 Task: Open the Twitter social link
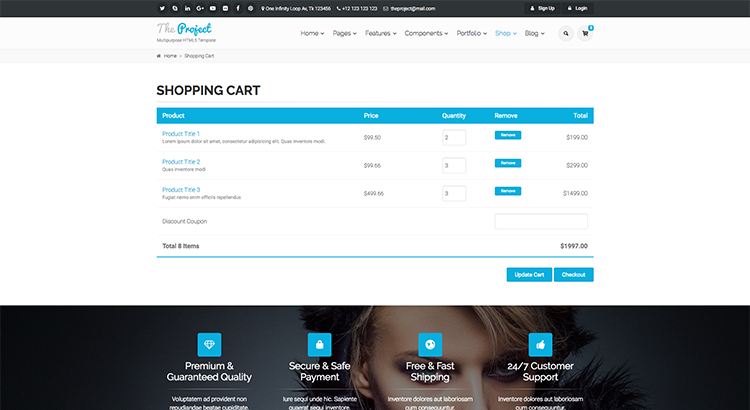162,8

════

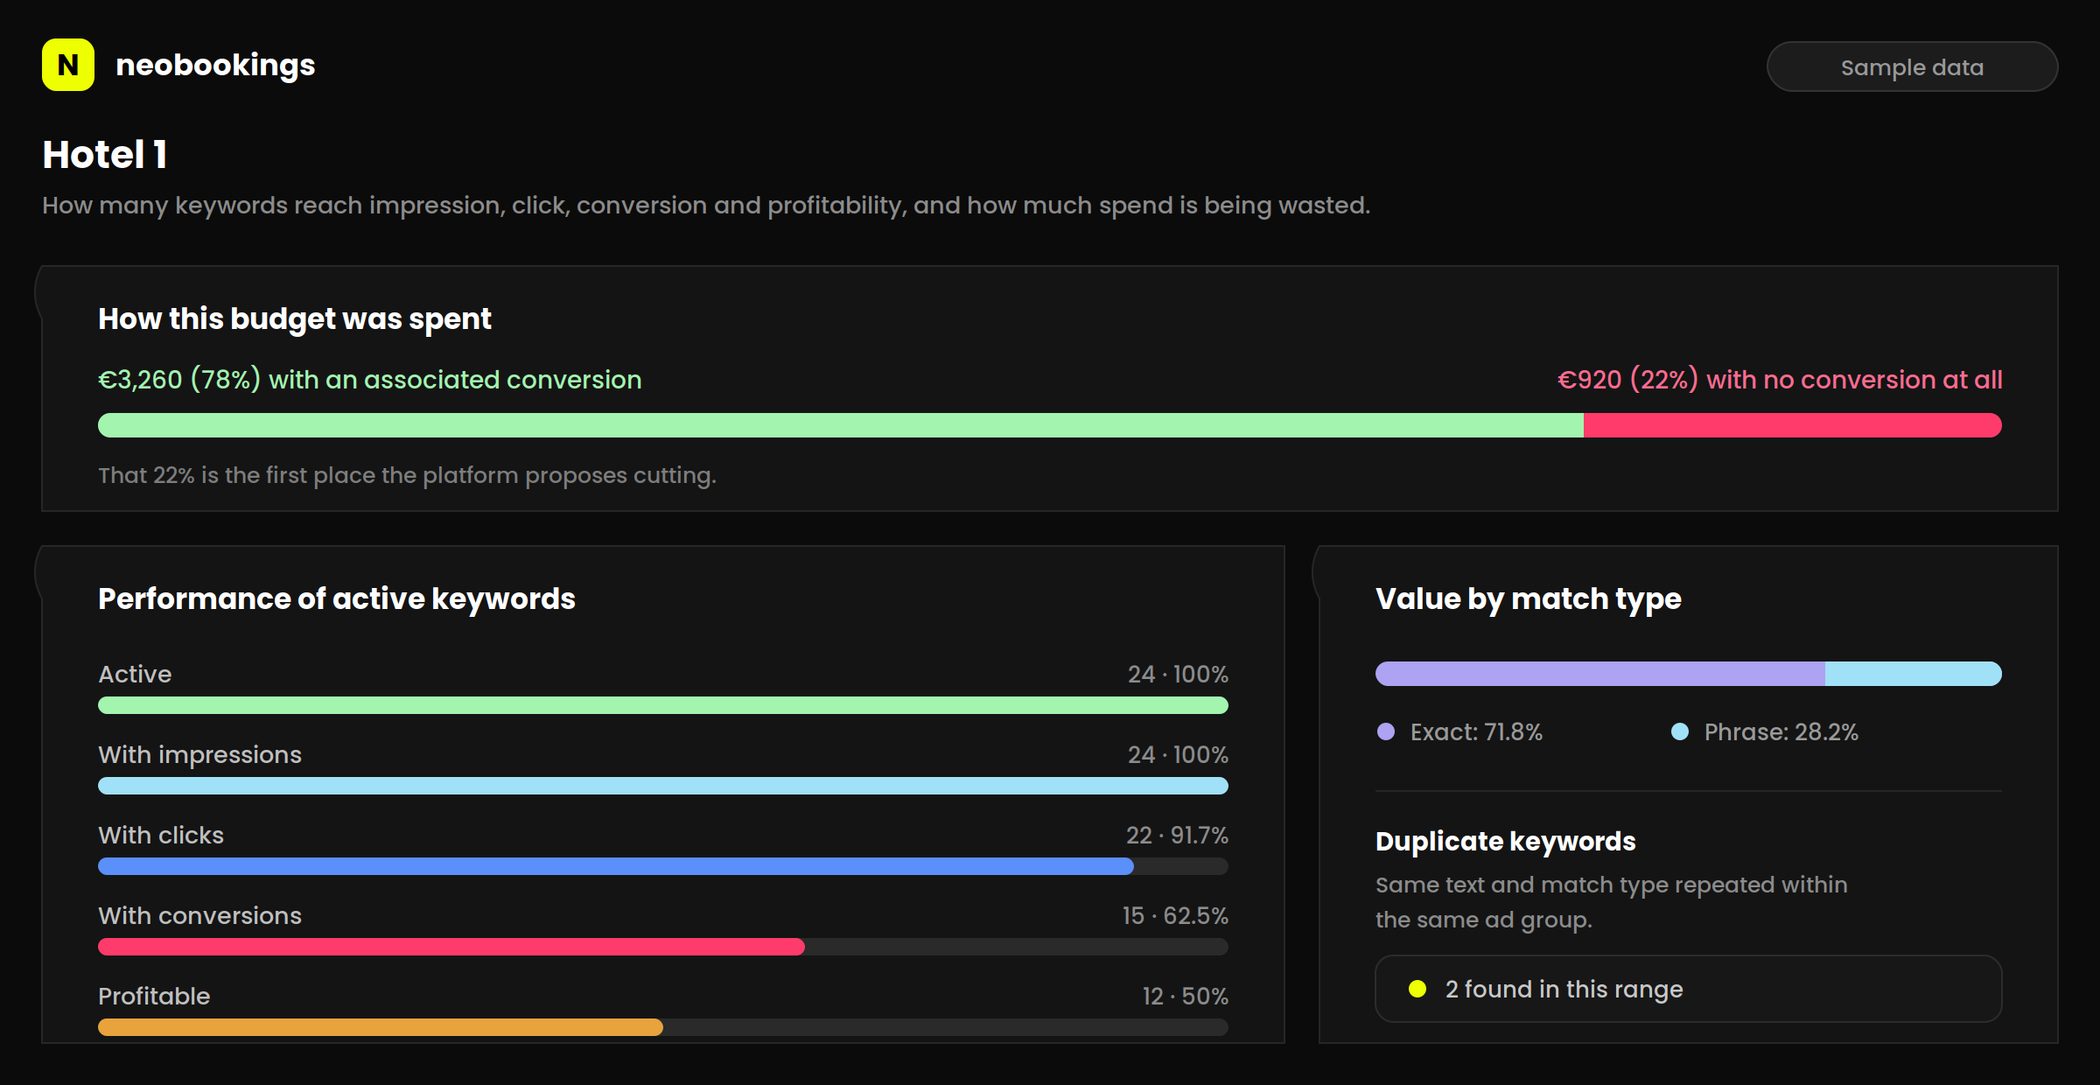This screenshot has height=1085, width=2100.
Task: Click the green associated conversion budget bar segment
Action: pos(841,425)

════

Work to be completed> Duplicate the data from the line that contains "This screenshot has height=1085, width=2100." through the line that contains "Action: pos(841,425)", leaving the pictures out of your answer.

Response to this exercise>
This screenshot has height=1085, width=2100.
Task: Click the green associated conversion budget bar segment
Action: pos(841,425)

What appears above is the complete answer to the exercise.